(Dataset entries)
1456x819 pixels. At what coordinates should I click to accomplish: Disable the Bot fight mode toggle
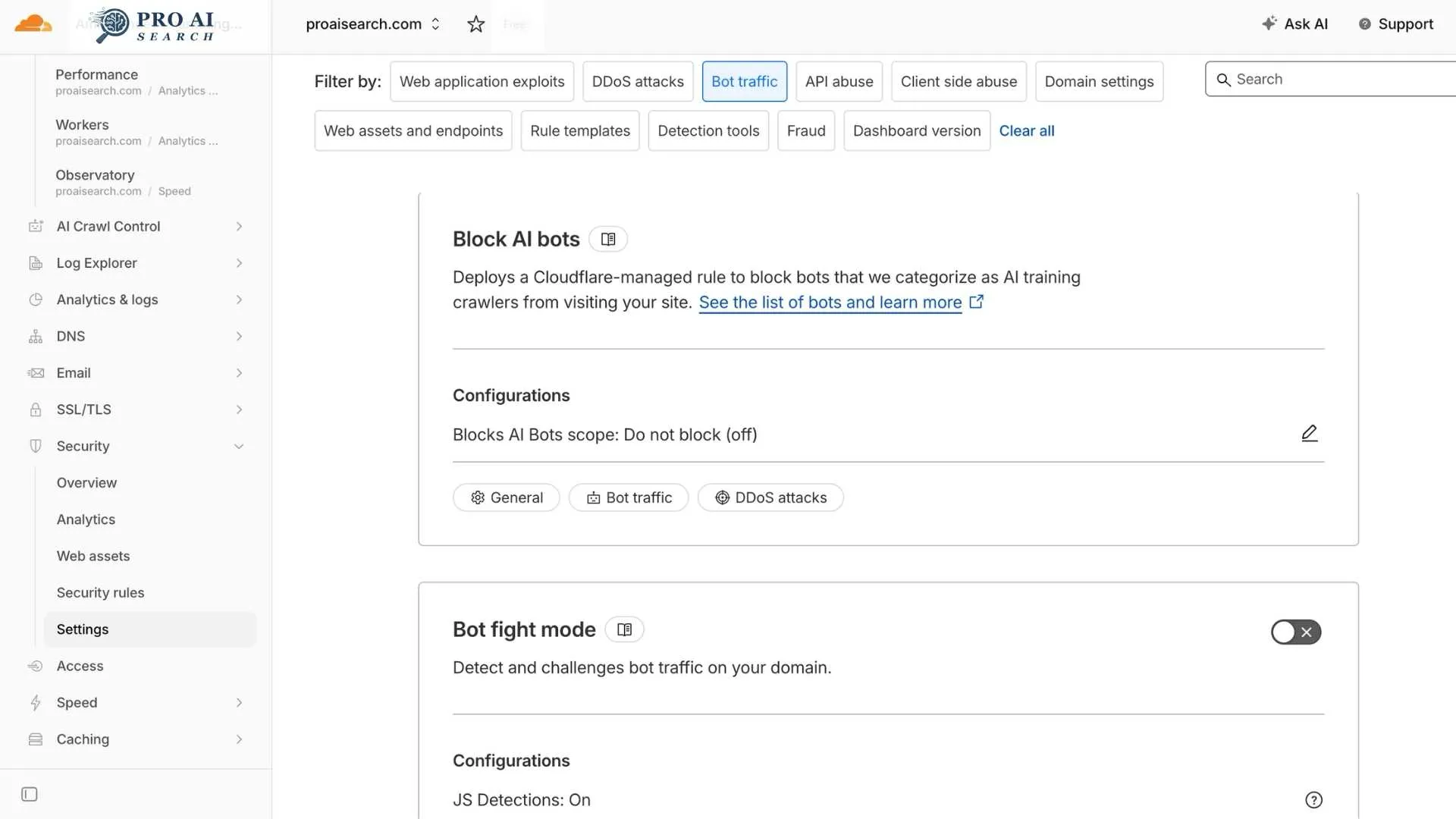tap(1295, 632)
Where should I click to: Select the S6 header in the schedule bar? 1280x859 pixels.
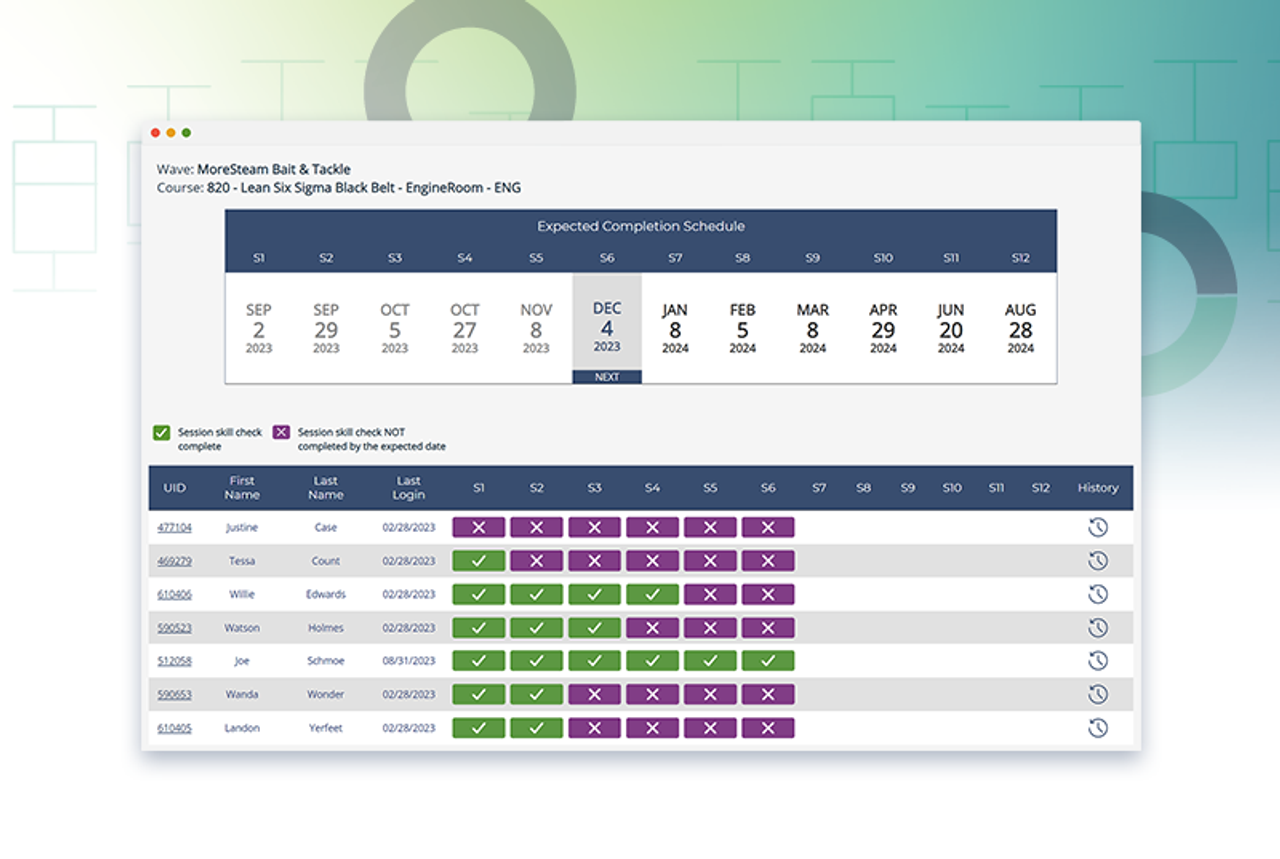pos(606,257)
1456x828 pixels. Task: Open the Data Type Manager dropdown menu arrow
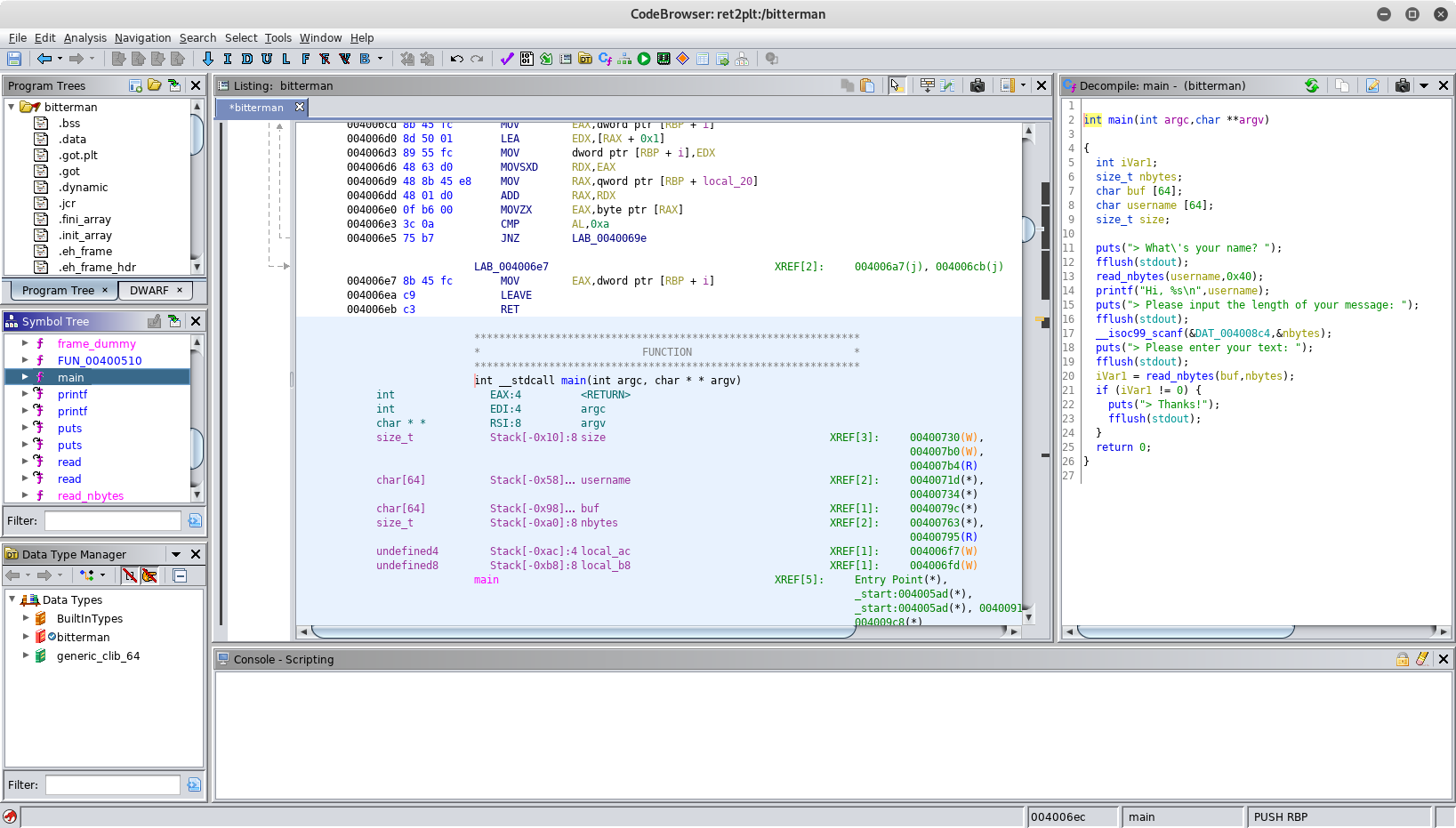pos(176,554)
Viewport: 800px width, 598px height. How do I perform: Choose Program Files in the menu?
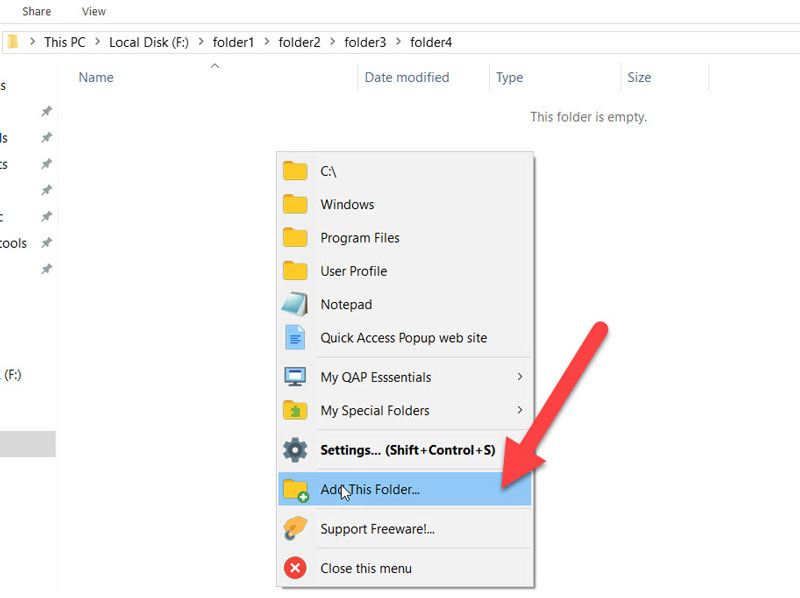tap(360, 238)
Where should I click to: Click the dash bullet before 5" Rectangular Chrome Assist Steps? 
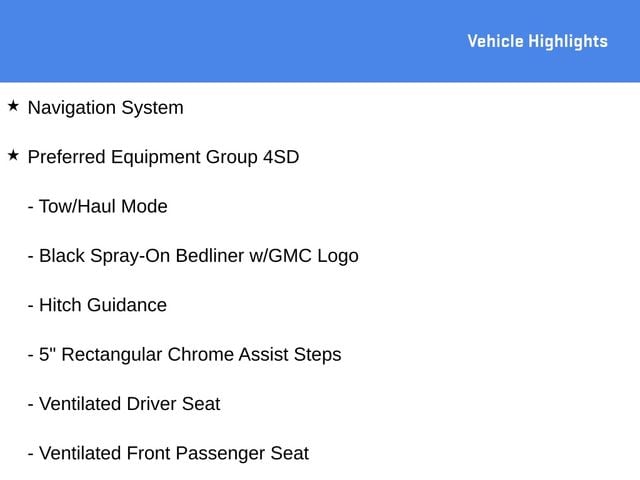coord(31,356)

--

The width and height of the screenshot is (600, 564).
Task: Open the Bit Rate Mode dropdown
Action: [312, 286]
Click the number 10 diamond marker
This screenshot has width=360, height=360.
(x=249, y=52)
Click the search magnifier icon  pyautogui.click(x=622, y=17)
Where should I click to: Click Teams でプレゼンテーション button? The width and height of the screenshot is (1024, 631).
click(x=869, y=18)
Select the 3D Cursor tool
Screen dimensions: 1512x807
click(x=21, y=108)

---

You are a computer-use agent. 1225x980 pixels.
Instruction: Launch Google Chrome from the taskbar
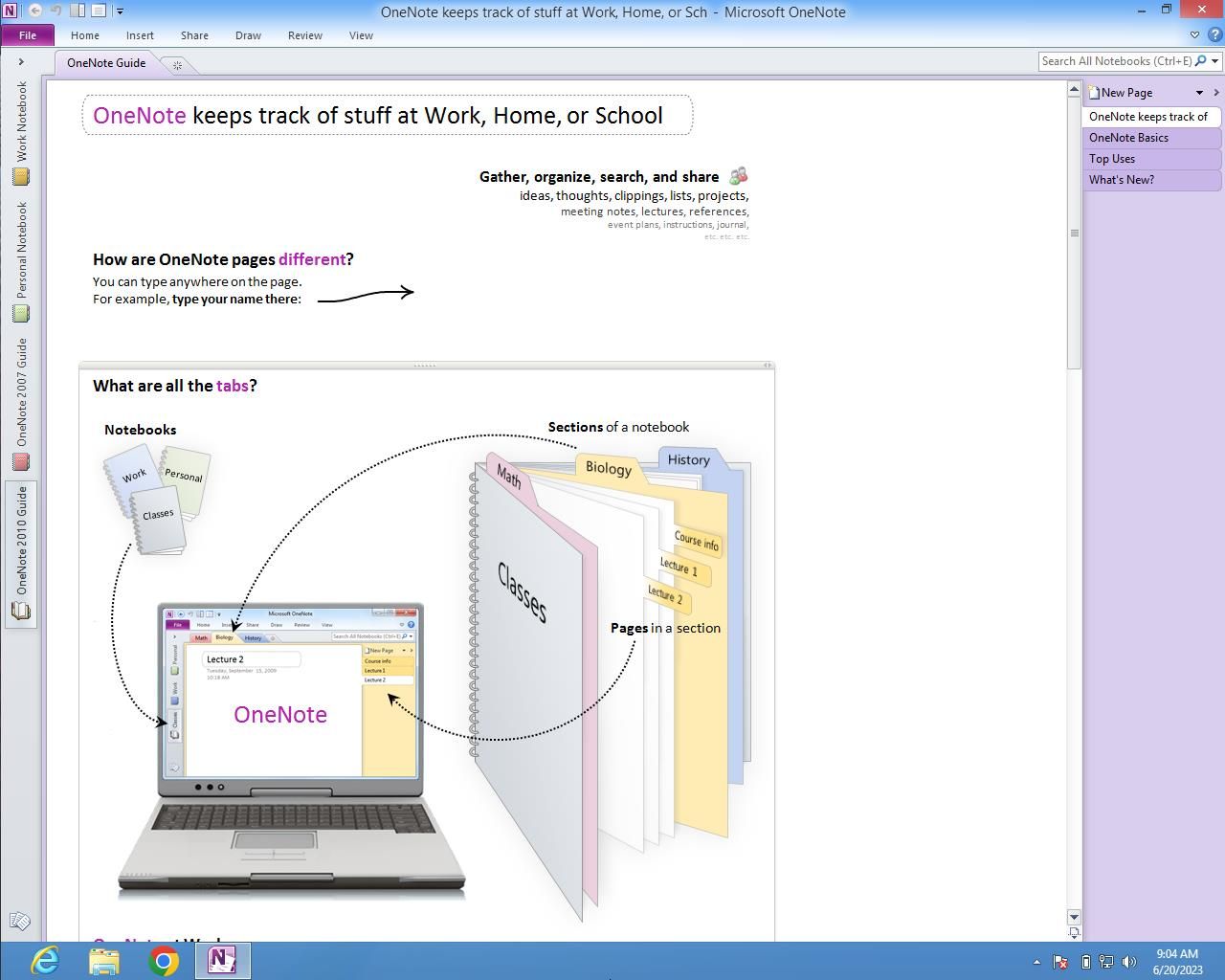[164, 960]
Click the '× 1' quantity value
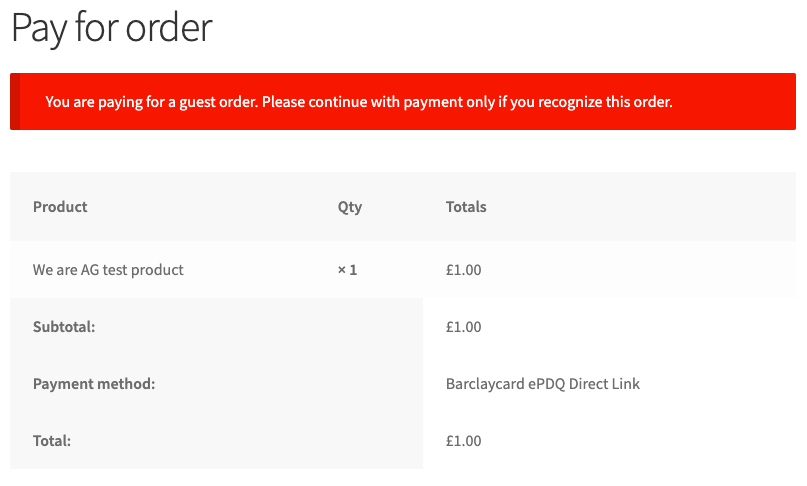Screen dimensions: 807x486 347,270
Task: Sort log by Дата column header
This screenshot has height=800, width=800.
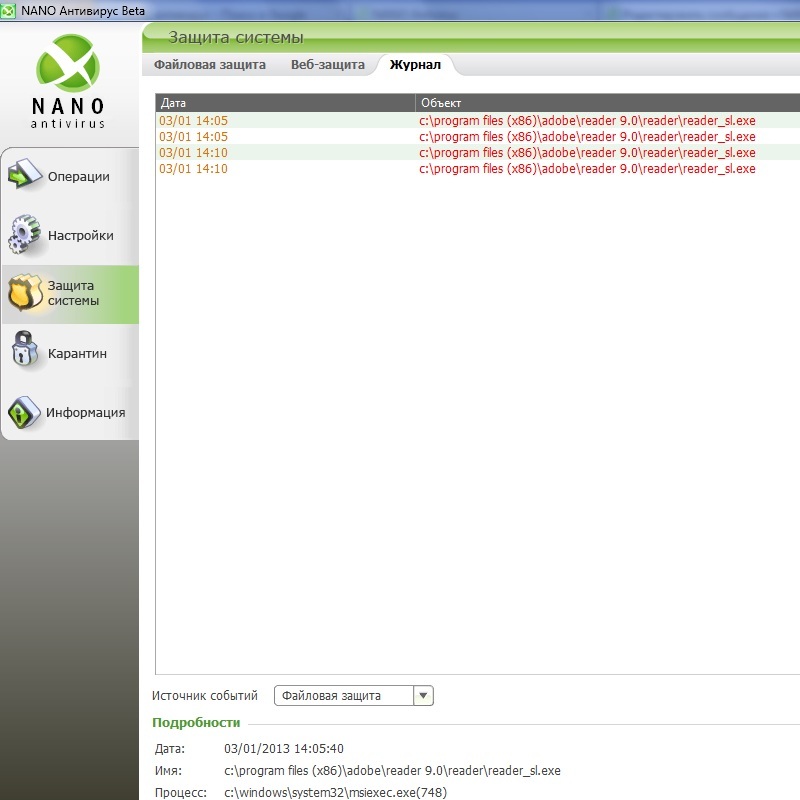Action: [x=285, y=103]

Given request — Rescale the rows running from the line containing "1456x819 pixels. At" down to the line containing "coord(31,356)", both included, and write them out again with their requests, multiplying every click coordinate in the answers by 1.8 and rounding to whole numbers with halves going up. Leave the pictures out of your answer.

Expected answer —
1456x819 pixels. At what coordinates should I click to accomplish: Disable the Bot fight mode toggle
tap(2331, 1138)
Where should I click to: Select the S6 header in the schedule bar? 1280x859 pixels.
pos(1091,463)
1456x828 pixels. Task: Open the Data Type Manager dropdown menu arrow
pos(317,997)
Viewport: 800px width, 598px height. How do I perform: Choose Program Files in the menu?
tap(648, 428)
Where should I click to: Click the dash bullet before 5" Rectangular Chrome Assist Steps? 
coord(56,641)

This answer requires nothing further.